> [Your assignment] Could the lines from the line bearing "The height and" to the end of the records below be copied exactly, with the pictures left out and no other lines added?

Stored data
>>>

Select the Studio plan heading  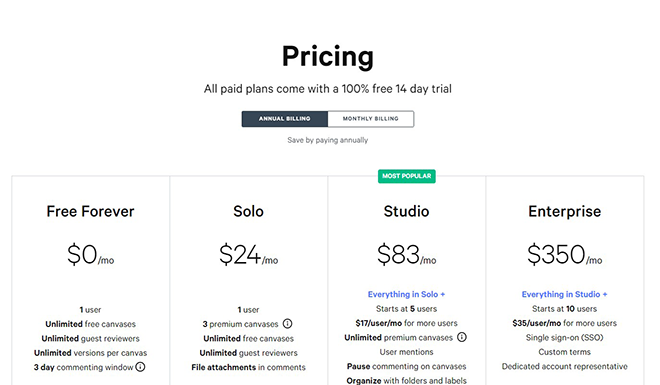[406, 211]

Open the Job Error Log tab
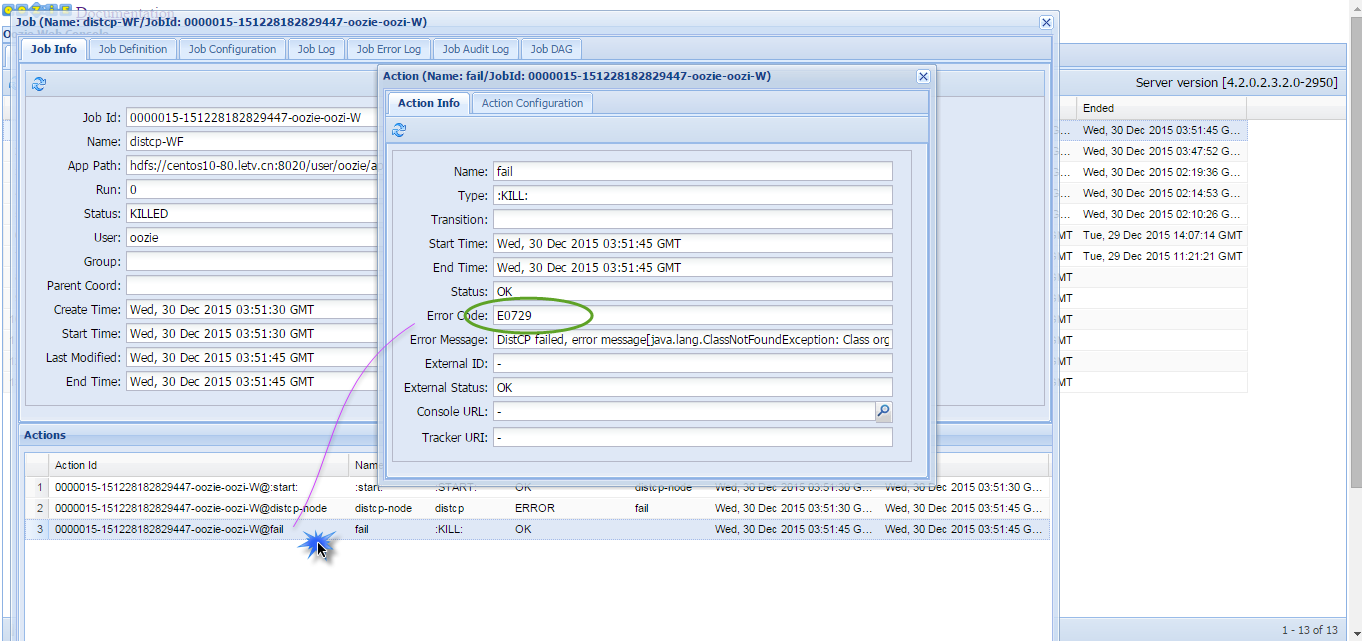tap(388, 48)
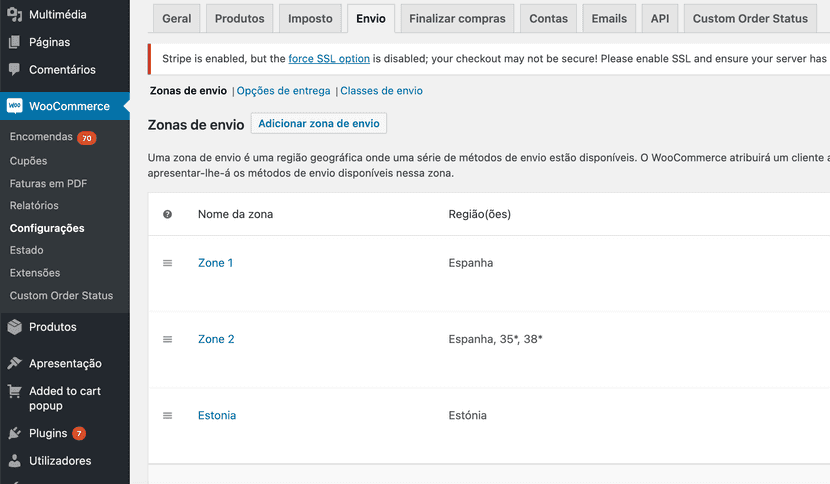This screenshot has width=830, height=484.
Task: Switch to the Finalizar compras tab
Action: 457,19
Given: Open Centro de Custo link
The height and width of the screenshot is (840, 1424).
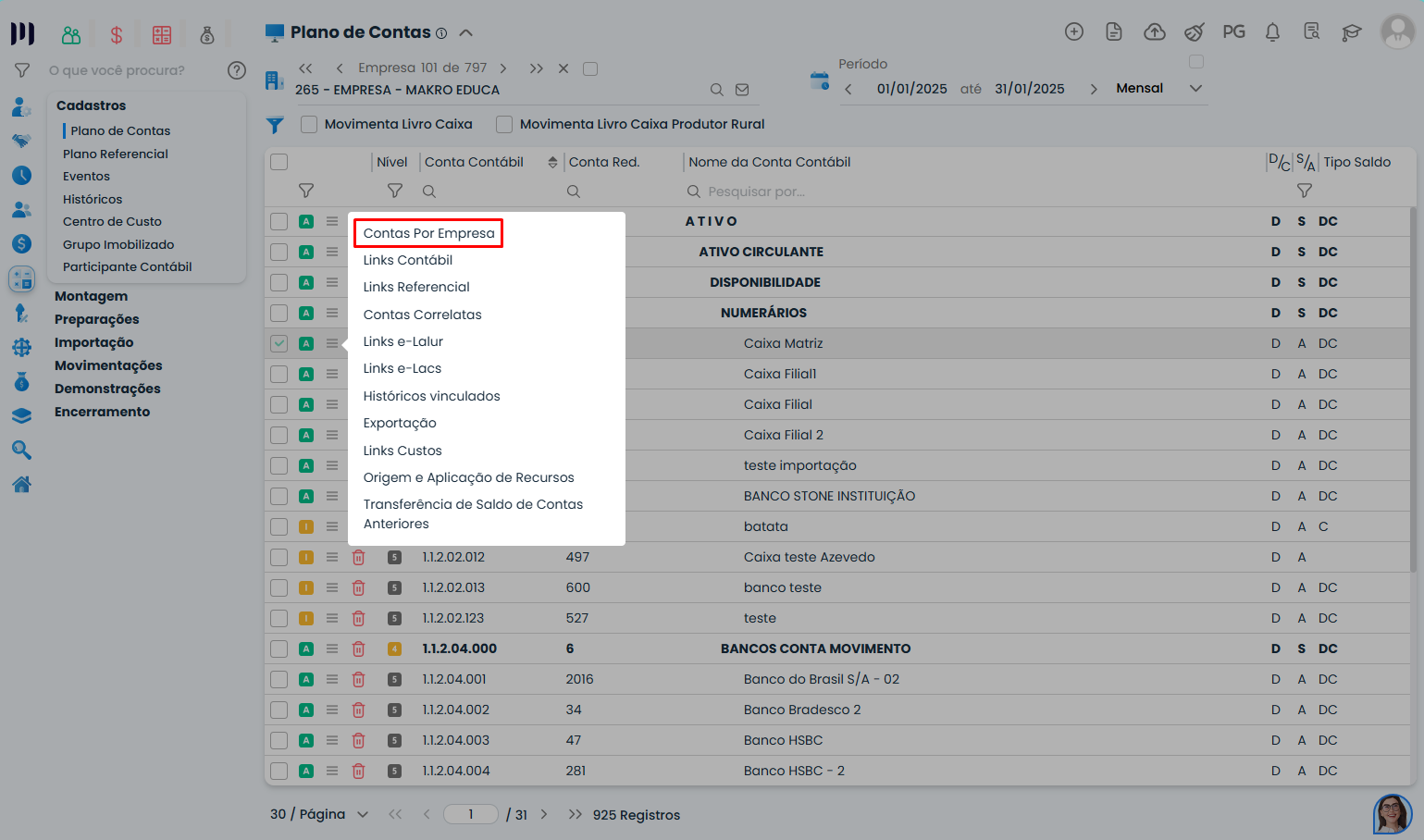Looking at the screenshot, I should (x=112, y=221).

<<<

> [Exercise solution]
The height and width of the screenshot is (840, 1424).
Looking at the screenshot, I should (x=112, y=221).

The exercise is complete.